ITEMS
================================

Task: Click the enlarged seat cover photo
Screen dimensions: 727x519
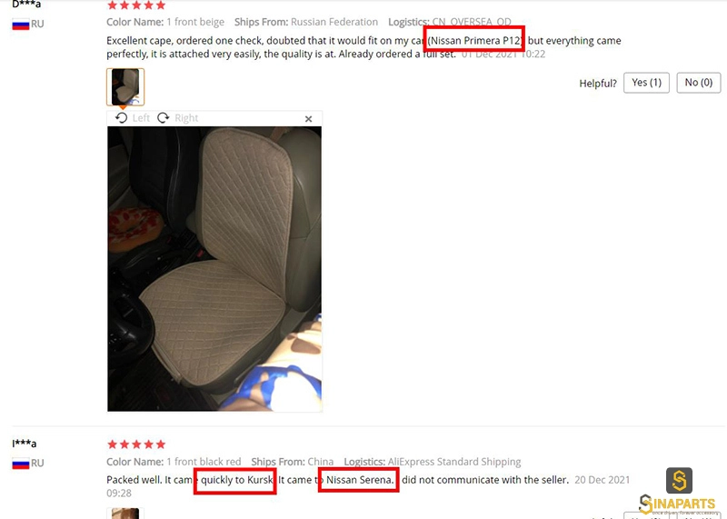Action: [214, 269]
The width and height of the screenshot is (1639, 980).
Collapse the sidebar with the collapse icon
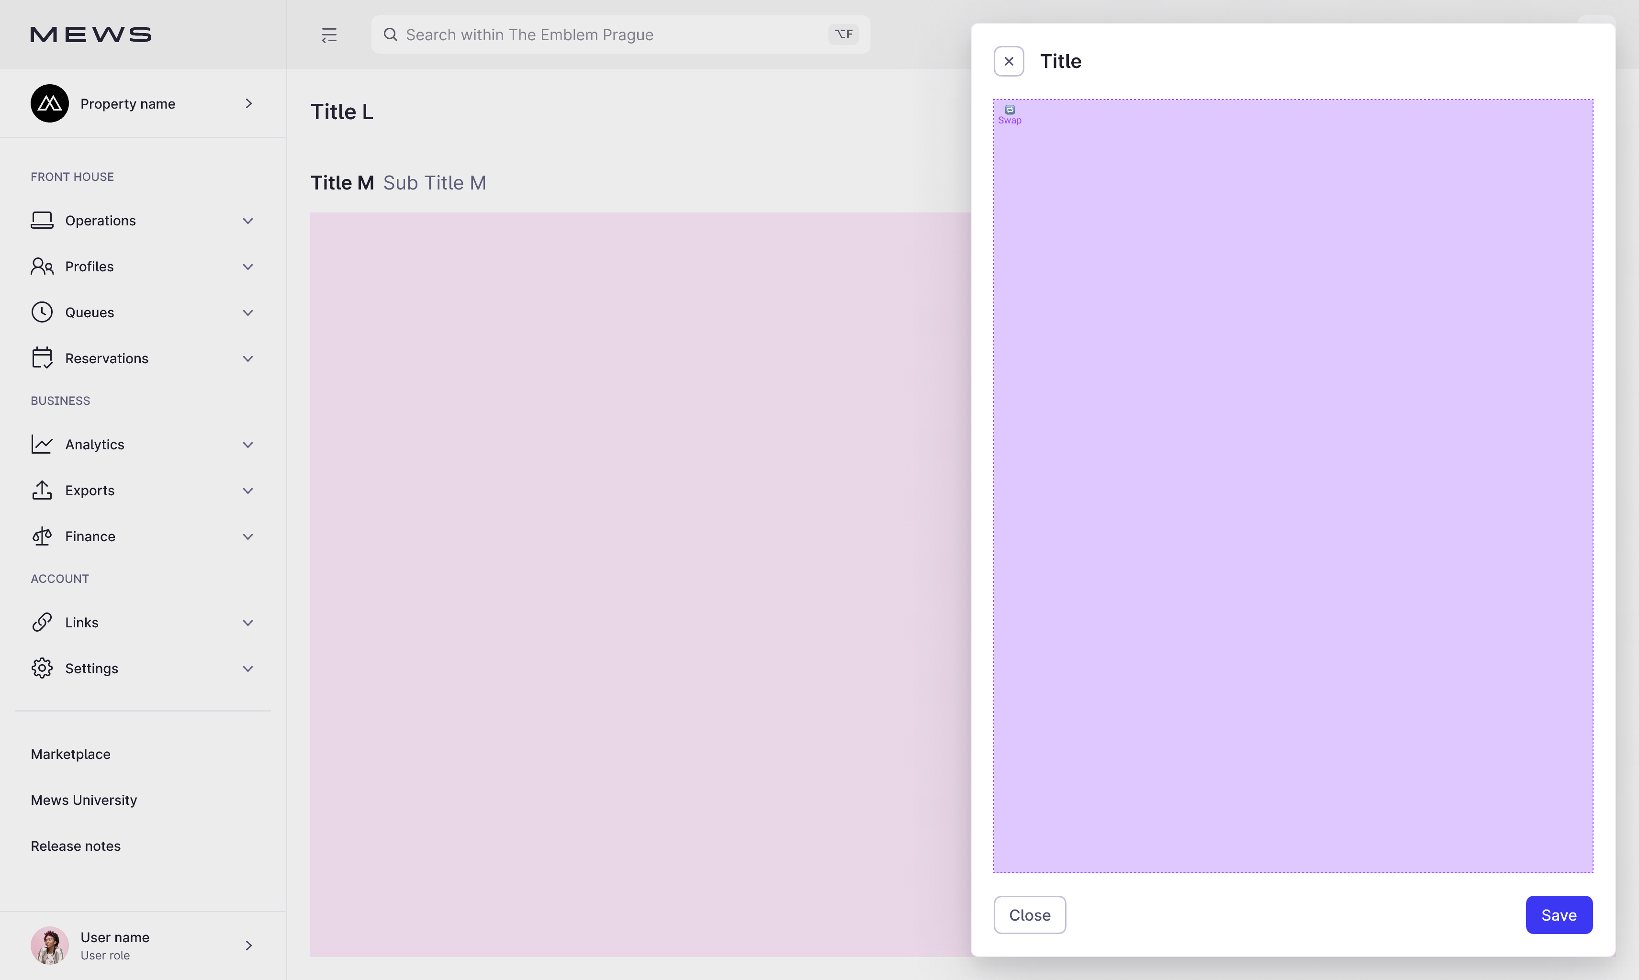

================================

Neem alles vanaf de regel met "The width and" tot en met het einde van de items woordelijk over. Laat de afbeeldingen daarbij weg.

ANTWOORD
The width and height of the screenshot is (1639, 980).
Collapse the sidebar with the collapse icon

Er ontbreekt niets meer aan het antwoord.